─── THE DATA

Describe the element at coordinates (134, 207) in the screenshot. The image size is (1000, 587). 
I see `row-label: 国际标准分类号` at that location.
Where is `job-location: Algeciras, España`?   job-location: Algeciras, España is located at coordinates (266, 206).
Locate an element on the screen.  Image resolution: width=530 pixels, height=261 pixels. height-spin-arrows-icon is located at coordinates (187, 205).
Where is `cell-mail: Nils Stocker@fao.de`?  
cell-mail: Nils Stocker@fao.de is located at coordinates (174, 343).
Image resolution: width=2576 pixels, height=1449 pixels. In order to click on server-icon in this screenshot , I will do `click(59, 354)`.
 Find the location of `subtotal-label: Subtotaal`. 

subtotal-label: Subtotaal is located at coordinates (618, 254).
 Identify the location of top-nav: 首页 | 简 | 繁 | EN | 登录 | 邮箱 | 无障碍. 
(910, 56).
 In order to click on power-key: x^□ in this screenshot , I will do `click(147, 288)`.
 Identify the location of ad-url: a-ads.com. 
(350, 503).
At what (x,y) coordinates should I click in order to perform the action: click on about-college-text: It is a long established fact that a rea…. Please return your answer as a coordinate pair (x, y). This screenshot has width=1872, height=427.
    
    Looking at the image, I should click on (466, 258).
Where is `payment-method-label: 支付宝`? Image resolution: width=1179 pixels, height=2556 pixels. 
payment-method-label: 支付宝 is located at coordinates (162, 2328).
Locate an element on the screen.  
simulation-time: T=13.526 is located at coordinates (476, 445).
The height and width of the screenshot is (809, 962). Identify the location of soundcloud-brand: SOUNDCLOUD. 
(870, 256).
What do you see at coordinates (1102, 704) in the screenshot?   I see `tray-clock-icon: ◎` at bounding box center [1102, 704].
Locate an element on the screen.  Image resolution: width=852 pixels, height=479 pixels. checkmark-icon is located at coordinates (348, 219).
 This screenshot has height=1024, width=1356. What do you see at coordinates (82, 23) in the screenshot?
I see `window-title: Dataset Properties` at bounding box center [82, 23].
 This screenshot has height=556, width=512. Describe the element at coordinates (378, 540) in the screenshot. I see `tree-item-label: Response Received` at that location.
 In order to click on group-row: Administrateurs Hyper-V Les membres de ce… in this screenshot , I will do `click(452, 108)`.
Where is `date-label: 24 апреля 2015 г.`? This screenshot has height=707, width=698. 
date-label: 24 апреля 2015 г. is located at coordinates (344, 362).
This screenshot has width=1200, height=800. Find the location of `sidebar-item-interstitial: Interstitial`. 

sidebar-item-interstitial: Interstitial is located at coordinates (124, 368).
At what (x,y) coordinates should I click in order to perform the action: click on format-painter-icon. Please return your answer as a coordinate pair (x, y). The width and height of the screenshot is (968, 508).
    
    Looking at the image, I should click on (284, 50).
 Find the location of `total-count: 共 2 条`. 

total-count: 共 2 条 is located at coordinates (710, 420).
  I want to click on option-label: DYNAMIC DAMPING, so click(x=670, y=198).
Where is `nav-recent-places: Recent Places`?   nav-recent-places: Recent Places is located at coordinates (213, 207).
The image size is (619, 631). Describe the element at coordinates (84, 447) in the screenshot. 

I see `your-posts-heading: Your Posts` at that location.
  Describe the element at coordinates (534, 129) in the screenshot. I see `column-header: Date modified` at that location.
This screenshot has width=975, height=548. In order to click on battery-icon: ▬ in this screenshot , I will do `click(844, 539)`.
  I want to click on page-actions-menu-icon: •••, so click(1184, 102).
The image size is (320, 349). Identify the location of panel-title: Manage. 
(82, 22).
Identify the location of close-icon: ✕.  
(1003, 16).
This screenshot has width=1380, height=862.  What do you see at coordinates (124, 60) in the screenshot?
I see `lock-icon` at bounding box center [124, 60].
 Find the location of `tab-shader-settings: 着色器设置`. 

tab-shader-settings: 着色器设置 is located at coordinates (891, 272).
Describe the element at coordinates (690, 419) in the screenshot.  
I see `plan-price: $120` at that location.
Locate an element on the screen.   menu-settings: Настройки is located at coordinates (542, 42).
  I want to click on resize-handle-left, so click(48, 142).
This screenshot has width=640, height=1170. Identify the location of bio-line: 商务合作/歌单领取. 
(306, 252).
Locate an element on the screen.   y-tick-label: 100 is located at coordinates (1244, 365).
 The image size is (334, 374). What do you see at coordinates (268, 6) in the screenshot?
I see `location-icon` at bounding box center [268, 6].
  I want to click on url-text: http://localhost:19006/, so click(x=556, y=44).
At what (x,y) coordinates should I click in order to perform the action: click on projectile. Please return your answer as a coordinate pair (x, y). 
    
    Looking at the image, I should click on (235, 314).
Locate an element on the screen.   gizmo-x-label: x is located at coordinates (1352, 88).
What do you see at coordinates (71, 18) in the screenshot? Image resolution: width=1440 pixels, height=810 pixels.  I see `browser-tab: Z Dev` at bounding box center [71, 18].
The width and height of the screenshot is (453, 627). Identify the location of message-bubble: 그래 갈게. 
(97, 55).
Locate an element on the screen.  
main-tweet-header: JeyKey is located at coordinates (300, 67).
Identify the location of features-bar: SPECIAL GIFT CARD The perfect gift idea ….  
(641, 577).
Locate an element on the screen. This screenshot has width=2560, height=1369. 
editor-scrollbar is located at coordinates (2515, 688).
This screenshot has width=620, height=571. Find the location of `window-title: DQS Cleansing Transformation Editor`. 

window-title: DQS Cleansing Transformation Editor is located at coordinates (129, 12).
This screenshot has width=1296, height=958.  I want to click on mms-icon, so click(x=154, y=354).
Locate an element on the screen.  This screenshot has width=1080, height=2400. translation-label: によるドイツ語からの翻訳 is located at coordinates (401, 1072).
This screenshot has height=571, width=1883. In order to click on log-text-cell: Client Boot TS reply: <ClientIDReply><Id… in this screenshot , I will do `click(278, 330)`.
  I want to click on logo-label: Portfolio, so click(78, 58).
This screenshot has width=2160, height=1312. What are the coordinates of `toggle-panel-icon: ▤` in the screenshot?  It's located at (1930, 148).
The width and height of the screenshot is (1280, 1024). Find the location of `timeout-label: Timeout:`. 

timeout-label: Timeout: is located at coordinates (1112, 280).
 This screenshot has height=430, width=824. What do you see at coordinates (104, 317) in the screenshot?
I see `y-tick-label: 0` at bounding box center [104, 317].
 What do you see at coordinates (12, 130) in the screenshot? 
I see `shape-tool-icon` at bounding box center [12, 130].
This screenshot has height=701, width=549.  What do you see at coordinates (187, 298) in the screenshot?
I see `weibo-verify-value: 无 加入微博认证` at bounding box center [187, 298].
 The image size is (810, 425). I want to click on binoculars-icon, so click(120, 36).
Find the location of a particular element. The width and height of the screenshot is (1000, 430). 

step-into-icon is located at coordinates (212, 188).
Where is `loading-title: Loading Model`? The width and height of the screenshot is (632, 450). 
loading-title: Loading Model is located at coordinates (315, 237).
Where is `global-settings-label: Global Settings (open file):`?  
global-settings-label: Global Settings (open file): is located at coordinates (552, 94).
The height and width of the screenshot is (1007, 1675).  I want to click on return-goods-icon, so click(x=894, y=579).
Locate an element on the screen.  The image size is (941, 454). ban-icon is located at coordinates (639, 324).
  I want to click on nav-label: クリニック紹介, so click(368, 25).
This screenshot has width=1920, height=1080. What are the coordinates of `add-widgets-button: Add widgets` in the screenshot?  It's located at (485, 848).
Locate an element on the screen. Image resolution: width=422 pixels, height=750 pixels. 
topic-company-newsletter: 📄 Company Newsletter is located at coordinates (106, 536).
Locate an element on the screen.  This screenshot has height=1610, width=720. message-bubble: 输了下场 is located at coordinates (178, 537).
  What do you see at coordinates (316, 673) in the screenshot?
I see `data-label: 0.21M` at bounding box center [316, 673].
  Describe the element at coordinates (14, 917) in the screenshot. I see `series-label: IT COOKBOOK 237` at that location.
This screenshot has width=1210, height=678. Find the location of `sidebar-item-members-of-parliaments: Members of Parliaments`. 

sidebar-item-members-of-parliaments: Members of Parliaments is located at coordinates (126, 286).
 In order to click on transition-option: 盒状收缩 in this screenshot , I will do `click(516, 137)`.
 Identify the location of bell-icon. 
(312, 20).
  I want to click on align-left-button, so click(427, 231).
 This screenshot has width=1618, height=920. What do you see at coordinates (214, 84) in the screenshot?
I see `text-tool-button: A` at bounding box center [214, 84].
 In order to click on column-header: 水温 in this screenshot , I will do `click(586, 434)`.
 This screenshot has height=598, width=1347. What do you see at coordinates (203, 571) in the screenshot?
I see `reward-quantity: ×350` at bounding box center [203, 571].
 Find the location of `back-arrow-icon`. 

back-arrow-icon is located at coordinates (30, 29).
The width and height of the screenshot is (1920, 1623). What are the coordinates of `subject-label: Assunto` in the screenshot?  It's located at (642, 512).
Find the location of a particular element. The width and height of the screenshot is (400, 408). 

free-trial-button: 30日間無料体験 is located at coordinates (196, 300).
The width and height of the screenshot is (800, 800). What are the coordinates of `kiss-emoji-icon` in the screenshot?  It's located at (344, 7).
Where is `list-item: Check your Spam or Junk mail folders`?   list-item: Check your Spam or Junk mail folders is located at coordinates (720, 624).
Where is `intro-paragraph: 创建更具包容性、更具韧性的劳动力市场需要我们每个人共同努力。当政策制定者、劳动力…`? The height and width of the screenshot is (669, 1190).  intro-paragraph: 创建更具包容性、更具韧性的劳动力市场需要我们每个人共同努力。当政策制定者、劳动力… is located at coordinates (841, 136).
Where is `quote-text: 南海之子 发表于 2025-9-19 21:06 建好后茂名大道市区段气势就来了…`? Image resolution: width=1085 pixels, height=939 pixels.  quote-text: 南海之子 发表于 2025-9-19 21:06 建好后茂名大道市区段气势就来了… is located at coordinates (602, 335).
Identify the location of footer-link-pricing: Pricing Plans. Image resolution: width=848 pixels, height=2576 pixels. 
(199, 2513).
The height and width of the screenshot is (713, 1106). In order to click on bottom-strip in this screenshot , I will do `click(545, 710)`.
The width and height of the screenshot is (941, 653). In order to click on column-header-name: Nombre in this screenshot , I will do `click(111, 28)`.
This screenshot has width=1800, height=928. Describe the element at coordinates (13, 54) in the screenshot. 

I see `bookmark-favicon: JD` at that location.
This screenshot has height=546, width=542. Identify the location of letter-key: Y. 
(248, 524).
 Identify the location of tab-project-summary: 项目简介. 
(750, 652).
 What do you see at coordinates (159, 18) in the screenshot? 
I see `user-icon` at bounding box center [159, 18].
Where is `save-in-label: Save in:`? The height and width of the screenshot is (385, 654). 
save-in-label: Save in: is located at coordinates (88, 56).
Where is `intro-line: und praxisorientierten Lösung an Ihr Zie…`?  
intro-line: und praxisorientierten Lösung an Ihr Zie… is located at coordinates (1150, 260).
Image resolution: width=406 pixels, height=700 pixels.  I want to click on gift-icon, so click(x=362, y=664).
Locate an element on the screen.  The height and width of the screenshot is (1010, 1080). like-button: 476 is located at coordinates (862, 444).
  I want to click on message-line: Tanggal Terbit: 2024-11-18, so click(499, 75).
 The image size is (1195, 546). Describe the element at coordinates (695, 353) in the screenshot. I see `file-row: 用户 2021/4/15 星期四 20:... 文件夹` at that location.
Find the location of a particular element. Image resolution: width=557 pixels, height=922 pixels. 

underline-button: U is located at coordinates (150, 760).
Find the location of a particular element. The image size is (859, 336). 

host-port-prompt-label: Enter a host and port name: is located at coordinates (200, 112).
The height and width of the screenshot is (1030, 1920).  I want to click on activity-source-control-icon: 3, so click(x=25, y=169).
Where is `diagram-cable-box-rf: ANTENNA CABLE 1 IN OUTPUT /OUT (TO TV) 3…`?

──────

EXERCISE: Copy the rows, unchanged, from the start of the rows through the line containing "Image resolution: width=2576".

SOLUTION FOR THIS TASK:
Describe the element at coordinates (134, 207) in the screenshot. The image size is (1000, 587). 
I see `row-label: 国际标准分类号` at that location.
Where is `job-location: Algeciras, España`?   job-location: Algeciras, España is located at coordinates (266, 206).
Locate an element on the screen.  Image resolution: width=530 pixels, height=261 pixels. height-spin-arrows-icon is located at coordinates (187, 205).
Where is `cell-mail: Nils Stocker@fao.de`?  
cell-mail: Nils Stocker@fao.de is located at coordinates (174, 343).
Image resolution: width=2576 pixels, height=1449 pixels. In order to click on server-icon in this screenshot , I will do `click(59, 354)`.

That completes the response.